The comments on DS2's report didn't stack up either. For example, he failed the scales but her comment was something like "Not always even but all were readily attempted" and he got the pass mark for the aural but according to the report only got one thing wrong; he got full marks the same week for the aural in his Grade 1 clarinet exam.

We've just ignored it and moved on. He was pretty upset as he really was much better than that.

Pterosaur Mon 04-Apr-11 22:36:27

They are very intimidating exams, particularly after the teacher/accompanist has left the room.

I don't think teachers always take that into account (they were probably pretty good at doing them themselves).
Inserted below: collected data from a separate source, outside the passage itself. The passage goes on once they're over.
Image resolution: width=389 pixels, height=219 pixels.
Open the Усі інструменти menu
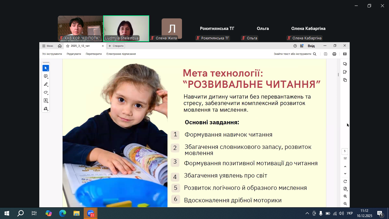pos(52,54)
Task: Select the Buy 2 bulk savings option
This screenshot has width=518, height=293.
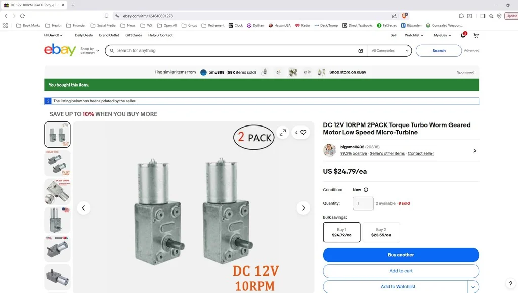Action: click(381, 232)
My DD2 took her first exam, grade 2 cello, last year, and the teacher came out happy with her pieces, but she had a bit of a meltdown during the scales. She pulled herself together on her third try at one (I'd accidentally wandered into earshot at the wrong moment - I could hear the fear sad). She got through it, but I think many children need to be prepared to a level which will allow them to lose marks in the actual exam.

DD1 also underperforms in music exams (she's perfectly all right in academic ones). She's supposed to be doing grade 5 violin this summer, but I want to be sure that she's well above the required level to pass, as she finds the exams such an ordeal. She doesn't want to stop taking them though, so we plough on.

elphabadefiesgravity Mon 04-Apr-11 22:36:56

I would be very concernted at her having talked through the pieces, talking would mean the examiner couldn't hear properly and she is not giving a performance if she is talking.

Talking whilst playing is a big no no.